Present every line of the records below as a numbered list, omitting any blank lines.
· · · ·
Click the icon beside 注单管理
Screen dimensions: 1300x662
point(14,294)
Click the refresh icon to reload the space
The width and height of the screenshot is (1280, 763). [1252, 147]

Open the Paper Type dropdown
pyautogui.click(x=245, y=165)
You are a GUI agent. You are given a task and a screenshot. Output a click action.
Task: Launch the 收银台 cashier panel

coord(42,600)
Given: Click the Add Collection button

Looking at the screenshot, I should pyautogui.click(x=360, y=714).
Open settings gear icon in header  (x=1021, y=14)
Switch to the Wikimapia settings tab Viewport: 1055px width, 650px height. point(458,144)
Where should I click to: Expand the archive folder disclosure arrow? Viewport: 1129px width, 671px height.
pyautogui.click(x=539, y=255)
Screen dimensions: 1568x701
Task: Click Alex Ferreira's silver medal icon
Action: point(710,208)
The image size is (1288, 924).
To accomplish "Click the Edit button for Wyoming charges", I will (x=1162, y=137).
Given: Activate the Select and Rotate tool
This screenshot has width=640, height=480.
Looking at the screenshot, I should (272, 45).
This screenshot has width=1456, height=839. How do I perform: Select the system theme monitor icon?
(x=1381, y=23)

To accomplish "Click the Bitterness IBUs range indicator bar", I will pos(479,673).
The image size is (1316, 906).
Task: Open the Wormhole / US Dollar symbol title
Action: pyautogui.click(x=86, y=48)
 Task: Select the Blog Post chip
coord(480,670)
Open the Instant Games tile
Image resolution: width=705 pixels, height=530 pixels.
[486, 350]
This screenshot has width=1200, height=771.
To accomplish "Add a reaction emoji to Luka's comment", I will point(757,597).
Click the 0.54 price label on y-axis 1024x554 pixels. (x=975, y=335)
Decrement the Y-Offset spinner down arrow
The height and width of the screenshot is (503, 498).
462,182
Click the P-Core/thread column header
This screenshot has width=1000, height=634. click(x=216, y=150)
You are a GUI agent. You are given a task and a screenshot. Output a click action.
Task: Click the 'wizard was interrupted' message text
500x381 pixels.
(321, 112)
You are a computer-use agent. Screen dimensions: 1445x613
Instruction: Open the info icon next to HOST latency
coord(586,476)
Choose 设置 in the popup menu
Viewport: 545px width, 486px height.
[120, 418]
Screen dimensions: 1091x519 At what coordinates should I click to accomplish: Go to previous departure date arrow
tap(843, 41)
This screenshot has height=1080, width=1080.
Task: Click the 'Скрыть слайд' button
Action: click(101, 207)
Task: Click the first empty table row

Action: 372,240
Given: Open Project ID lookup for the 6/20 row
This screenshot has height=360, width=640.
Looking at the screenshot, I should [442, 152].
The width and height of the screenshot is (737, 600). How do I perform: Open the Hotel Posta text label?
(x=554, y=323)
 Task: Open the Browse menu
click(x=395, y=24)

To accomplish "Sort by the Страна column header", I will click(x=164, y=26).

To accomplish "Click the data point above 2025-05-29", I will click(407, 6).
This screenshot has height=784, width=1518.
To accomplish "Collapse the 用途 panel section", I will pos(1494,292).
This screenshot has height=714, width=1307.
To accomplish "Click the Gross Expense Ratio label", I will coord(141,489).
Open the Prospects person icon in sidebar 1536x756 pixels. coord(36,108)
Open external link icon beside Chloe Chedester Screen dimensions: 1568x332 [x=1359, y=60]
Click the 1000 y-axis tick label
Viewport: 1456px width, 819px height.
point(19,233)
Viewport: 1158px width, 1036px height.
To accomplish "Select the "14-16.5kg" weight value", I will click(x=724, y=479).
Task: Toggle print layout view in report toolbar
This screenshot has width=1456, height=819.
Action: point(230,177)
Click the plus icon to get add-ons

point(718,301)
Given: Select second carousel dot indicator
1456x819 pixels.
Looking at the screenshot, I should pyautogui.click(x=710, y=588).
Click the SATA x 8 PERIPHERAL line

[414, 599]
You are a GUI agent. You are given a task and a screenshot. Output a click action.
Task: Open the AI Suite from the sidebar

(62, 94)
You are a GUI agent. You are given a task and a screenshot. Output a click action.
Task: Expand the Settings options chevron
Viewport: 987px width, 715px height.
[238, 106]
· · · ·
--- THE OUTPUT ---
1. Click the icon beside 注单管理
2. Screen dimensions: 1300x662
3. point(14,294)
4. Click the refresh icon to reload the space
5. The width and height of the screenshot is (1280, 763). [1252, 147]
6. Open the Paper Type dropdown
7. pyautogui.click(x=245, y=165)
8. You are a GUI agent. You are given a task and a screenshot. Output a click action.
9. Task: Launch the 收银台 cashier panel
10. coord(42,600)
11. Given: Click the Add Collection button
12. Looking at the screenshot, I should pyautogui.click(x=360, y=714).
13. Open settings gear icon in header  (x=1021, y=14)
14. Switch to the Wikimapia settings tab Viewport: 1055px width, 650px height. point(458,144)
15. Where should I click to: Expand the archive folder disclosure arrow? Viewport: 1129px width, 671px height.
16. pyautogui.click(x=539, y=255)
17. Screen dimensions: 1568x701
18. Task: Click Alex Ferreira's silver medal icon
19. Action: point(710,208)
20. The image size is (1288, 924).
21. To accomplish "Click the Edit button for Wyoming charges", I will (x=1162, y=137).
22. Given: Activate the Select and Rotate tool
23. This screenshot has width=640, height=480.
24. Looking at the screenshot, I should (272, 45).
25. This screenshot has width=1456, height=839. How do I perform: Select the system theme monitor icon?
26. (x=1381, y=23)
27. To accomplish "Click the Bitterness IBUs range indicator bar", I will pos(479,673).
28. The image size is (1316, 906).
29. Task: Open the Wormhole / US Dollar symbol title
30. Action: pyautogui.click(x=86, y=48)
31.  Task: Select the Blog Post chip
32. coord(480,670)
33. Open the Instant Games tile
34. Image resolution: width=705 pixels, height=530 pixels.
35. [486, 350]
36. This screenshot has width=1200, height=771.
37. To accomplish "Add a reaction emoji to Luka's comment", I will point(757,597).
38. Click the 0.54 price label on y-axis 1024x554 pixels. (x=975, y=335)
39. Decrement the Y-Offset spinner down arrow
40. The height and width of the screenshot is (503, 498).
41. 462,182
42. Click the P-Core/thread column header
43. This screenshot has width=1000, height=634. click(x=216, y=150)
44. You are a GUI agent. You are given a task and a screenshot. Output a click action.
45. Task: Click the 'wizard was interrupted' message text
46. 500x381 pixels.
47. (321, 112)
48. You are a computer-use agent. Screen dimensions: 1445x613
49. Instruction: Open the info icon next to HOST latency
50. coord(586,476)
51. Choose 设置 in the popup menu
52. Viewport: 545px width, 486px height.
53. [120, 418]
54. Screen dimensions: 1091x519 At what coordinates should I click to accomplish: Go to previous departure date arrow
55. tap(843, 41)
56. This screenshot has height=1080, width=1080.
57. Task: Click the 'Скрыть слайд' button
58. Action: click(101, 207)
59. Task: Click the first empty table row
60. Action: 372,240
61. Given: Open Project ID lookup for the 6/20 row
62. This screenshot has height=360, width=640.
63. Looking at the screenshot, I should [442, 152].
64. The width and height of the screenshot is (737, 600). How do I perform: Open the Hotel Posta text label?
65. (x=554, y=323)
66.  Task: Open the Browse menu
67. click(x=395, y=24)
68. To accomplish "Sort by the Страна column header", I will click(x=164, y=26).
69. To accomplish "Click the data point above 2025-05-29", I will click(407, 6).
70. This screenshot has height=784, width=1518.
71. To accomplish "Collapse the 用途 panel section", I will pos(1494,292).
72. This screenshot has height=714, width=1307.
73. To accomplish "Click the Gross Expense Ratio label", I will coord(141,489).
74. Open the Prospects person icon in sidebar 1536x756 pixels. coord(36,108)
75. Open external link icon beside Chloe Chedester Screen dimensions: 1568x332 [x=1359, y=60]
76. Click the 1000 y-axis tick label
77. Viewport: 1456px width, 819px height.
78. point(19,233)
79. Viewport: 1158px width, 1036px height.
80. To accomplish "Select the "14-16.5kg" weight value", I will click(x=724, y=479).
81. Task: Toggle print layout view in report toolbar
82. This screenshot has width=1456, height=819.
83. Action: point(230,177)
84. Click the plus icon to get add-ons
85. point(718,301)
86. Given: Select second carousel dot indicator
87. 1456x819 pixels.
88. Looking at the screenshot, I should pyautogui.click(x=710, y=588).
89. Click the SATA x 8 PERIPHERAL line
90. [414, 599]
91. You are a GUI agent. You are given a task and a screenshot. Output a click action.
92. Task: Open the AI Suite from the sidebar
93. (62, 94)
94. You are a GUI agent. You are given a task and a screenshot. Output a click action.
95. Task: Expand the Settings options chevron
96. Viewport: 987px width, 715px height.
97. [238, 106]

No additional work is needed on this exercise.